The men immediately sprang into action. “Who’s there?” one of the men shouted. They quickly turned round and knelt on the step they had been sitting on. One shone a powerful flashlight up the stairwell into the faces of the children, while the other pulled a gun and aimed it straight above his head towards them.
The three began to move in an attempt to stand up but one of the men yelled, “Stay where you are!” The three froze in fear as the smuggler with the gun mounted the stairs. As he got near the top he ordered them to stand up and move to the wall. They tried but all had pins and needles in their legs and found it hard to move. ”Move!” he shouted, pointing a gun at them. He climbed onto the platform where the children had been lying and stood at the top of the stairs while the other man came up with the flashlight and some rope and tape that they had brought to cover the smuggled goods.
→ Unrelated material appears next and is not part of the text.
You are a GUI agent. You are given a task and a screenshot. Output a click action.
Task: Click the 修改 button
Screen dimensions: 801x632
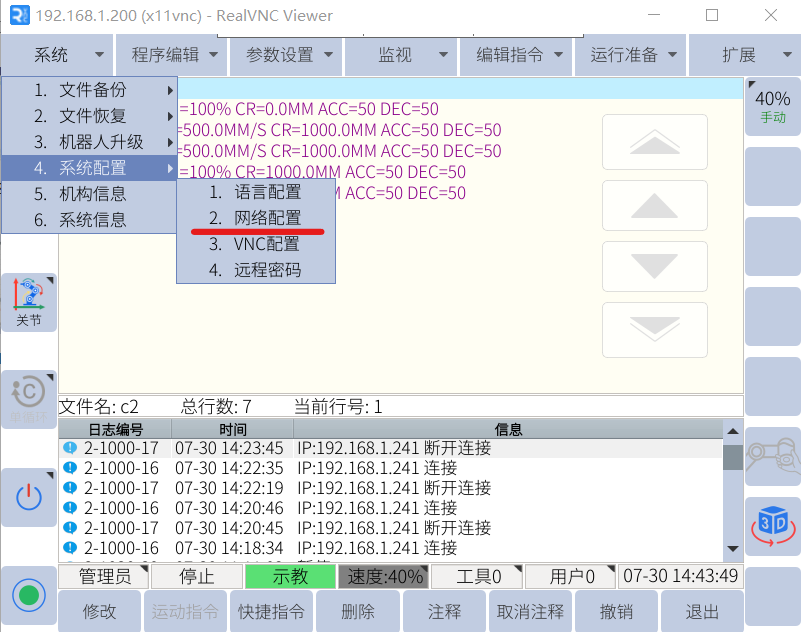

As the man with the torch began to tie their hands and feet the other man fired lots of questions at them. Thierry being the eldest decided to answer for them all. He told them the whole story, that they were looking for buried treasure in the moulin and that no one knew where they were. He admitted they had lied to their parents to cover their tracks. The man with the gun laughed. “So you thought you would have an adventure. Well you are having one now!”
The children were frightened as the man told them that they would be far away out of the country long before anyone realised that the children were missing and started a search.
Before they went downstairs the men put tape across the children’s mouths so they couldn’t talk or scream, and then pushed them together against the rounded wall of the room where they lay in a helpless heap all tied up with rope like Christmas packages. “If only we had told the twins of our plans,” they all thought.
They lay there, the only light coming from the full moon and listened to the men drive away.